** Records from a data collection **
▬▬▬

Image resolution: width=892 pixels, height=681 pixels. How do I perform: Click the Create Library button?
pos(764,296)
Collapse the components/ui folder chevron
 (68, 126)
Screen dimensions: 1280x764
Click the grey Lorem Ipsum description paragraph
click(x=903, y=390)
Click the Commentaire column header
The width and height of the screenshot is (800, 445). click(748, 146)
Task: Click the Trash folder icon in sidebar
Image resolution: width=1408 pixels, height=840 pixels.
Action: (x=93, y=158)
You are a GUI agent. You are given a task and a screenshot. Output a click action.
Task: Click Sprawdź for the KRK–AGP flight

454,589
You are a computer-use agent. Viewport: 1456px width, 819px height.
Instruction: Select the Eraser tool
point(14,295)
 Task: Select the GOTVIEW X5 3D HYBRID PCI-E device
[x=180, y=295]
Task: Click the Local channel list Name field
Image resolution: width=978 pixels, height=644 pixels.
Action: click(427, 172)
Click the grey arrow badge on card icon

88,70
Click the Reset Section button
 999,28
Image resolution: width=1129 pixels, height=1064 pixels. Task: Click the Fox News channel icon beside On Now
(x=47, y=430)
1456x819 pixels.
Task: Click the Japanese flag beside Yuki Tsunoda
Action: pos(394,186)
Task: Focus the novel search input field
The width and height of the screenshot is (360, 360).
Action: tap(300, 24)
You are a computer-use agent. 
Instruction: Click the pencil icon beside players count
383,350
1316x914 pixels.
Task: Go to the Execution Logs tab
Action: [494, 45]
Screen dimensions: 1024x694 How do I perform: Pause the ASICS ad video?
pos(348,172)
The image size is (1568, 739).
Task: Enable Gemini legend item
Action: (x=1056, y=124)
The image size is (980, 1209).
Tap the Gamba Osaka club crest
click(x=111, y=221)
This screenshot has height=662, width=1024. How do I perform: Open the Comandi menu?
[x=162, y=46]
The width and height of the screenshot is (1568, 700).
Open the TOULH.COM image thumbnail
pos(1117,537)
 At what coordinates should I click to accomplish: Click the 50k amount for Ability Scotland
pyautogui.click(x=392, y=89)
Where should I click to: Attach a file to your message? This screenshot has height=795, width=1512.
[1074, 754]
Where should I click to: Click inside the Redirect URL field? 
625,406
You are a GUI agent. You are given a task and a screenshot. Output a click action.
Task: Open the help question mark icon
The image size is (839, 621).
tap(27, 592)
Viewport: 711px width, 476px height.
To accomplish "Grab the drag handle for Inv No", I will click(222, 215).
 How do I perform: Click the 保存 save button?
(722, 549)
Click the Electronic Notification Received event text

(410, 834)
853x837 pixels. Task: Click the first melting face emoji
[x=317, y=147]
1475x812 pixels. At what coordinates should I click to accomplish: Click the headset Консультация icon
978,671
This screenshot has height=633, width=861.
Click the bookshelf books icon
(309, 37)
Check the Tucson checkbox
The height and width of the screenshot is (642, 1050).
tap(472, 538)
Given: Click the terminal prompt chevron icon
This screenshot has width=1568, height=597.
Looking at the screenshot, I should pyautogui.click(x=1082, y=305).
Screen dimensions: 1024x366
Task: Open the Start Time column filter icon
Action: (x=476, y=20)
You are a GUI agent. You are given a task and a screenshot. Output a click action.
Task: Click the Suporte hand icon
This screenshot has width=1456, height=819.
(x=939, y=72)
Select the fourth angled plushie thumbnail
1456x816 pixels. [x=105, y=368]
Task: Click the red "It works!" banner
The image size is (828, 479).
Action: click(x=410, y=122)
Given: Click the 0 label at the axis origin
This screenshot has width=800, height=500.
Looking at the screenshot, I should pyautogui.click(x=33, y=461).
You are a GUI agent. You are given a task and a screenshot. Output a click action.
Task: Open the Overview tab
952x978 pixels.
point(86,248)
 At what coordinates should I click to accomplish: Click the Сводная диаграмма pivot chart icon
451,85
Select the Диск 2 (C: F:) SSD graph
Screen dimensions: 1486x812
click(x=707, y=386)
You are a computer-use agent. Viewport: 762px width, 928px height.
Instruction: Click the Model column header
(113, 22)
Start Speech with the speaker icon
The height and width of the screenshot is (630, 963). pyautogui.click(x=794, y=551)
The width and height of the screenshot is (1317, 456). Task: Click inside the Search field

▬▬▬

** Your goal **
From the data above, reproduce word for word the lines running from the line with "Viewport: 711px width, 476px height." to the line with "Given: Click the terminal prompt chevron icon", ends included.

** Answer section **
Viewport: 711px width, 476px height.
To accomplish "Grab the drag handle for Inv No", I will click(222, 215).
 How do I perform: Click the 保存 save button?
(722, 549)
Click the Electronic Notification Received event text

(410, 834)
853x837 pixels. Task: Click the first melting face emoji
[x=317, y=147]
1475x812 pixels. At what coordinates should I click to accomplish: Click the headset Консультация icon
978,671
This screenshot has height=633, width=861.
Click the bookshelf books icon
(309, 37)
Check the Tucson checkbox
The height and width of the screenshot is (642, 1050).
tap(472, 538)
Given: Click the terminal prompt chevron icon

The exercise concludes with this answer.